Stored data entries
+ + +

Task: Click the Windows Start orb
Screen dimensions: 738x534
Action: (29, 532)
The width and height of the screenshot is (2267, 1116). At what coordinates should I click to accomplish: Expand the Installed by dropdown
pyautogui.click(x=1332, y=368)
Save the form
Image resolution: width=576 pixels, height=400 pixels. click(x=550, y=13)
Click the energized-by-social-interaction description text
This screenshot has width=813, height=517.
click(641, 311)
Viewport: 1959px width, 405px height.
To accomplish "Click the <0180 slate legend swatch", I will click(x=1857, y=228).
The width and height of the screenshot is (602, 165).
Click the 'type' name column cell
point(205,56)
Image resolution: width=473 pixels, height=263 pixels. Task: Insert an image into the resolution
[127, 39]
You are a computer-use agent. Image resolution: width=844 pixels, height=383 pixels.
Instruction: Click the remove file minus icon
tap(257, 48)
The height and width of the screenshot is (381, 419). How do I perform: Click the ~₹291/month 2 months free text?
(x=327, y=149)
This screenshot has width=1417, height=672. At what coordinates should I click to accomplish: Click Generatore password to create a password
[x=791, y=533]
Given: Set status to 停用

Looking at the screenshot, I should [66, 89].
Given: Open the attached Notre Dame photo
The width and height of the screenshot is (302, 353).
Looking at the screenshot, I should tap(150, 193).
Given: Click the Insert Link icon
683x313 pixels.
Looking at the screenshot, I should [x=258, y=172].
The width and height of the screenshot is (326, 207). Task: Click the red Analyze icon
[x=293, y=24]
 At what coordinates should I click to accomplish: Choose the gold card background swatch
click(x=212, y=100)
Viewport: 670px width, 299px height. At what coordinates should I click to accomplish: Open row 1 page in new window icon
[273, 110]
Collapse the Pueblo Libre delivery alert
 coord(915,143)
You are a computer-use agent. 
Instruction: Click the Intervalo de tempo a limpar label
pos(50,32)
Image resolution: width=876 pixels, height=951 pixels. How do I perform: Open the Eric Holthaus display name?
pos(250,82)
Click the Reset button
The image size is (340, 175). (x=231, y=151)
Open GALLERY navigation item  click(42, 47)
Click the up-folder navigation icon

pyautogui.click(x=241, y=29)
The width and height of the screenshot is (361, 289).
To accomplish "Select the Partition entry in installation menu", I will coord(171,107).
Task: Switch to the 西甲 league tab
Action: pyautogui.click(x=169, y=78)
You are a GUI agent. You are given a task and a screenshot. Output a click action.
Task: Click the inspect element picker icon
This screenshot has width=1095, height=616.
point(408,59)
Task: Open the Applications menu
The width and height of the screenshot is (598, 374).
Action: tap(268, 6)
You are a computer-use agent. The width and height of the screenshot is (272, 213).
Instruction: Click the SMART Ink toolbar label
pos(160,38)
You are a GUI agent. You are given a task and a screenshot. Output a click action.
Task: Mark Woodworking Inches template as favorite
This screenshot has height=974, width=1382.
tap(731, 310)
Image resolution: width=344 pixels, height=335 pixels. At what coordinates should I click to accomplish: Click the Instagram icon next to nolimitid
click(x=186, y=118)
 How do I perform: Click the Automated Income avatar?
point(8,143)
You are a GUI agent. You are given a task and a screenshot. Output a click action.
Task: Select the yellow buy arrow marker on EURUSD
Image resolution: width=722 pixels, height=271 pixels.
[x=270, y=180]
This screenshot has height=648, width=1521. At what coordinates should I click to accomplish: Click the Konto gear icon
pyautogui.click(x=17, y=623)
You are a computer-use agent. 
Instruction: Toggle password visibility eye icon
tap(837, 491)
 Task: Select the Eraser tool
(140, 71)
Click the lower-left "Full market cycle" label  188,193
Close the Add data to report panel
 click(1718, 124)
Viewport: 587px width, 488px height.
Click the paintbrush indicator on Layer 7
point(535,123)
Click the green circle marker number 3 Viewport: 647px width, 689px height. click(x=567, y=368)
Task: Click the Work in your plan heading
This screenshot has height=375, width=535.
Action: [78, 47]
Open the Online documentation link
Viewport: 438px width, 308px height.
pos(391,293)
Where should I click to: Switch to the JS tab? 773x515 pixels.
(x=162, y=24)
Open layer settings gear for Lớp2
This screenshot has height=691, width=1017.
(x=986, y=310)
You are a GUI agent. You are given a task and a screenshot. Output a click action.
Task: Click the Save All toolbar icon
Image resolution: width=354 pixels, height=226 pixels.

+ + +

» **TASK TO COMPLETE**
Up to and including the line that contains "The width and height of the screenshot is (602, 165).", restate word for word every line of the entries, starting from the first.

» **SOLUTION**
Task: Click the Windows Start orb
Screen dimensions: 738x534
Action: (29, 532)
The width and height of the screenshot is (2267, 1116). At what coordinates should I click to accomplish: Expand the Installed by dropdown
pyautogui.click(x=1332, y=368)
Save the form
Image resolution: width=576 pixels, height=400 pixels. click(x=550, y=13)
Click the energized-by-social-interaction description text
This screenshot has width=813, height=517.
click(641, 311)
Viewport: 1959px width, 405px height.
To accomplish "Click the <0180 slate legend swatch", I will click(x=1857, y=228).
The width and height of the screenshot is (602, 165).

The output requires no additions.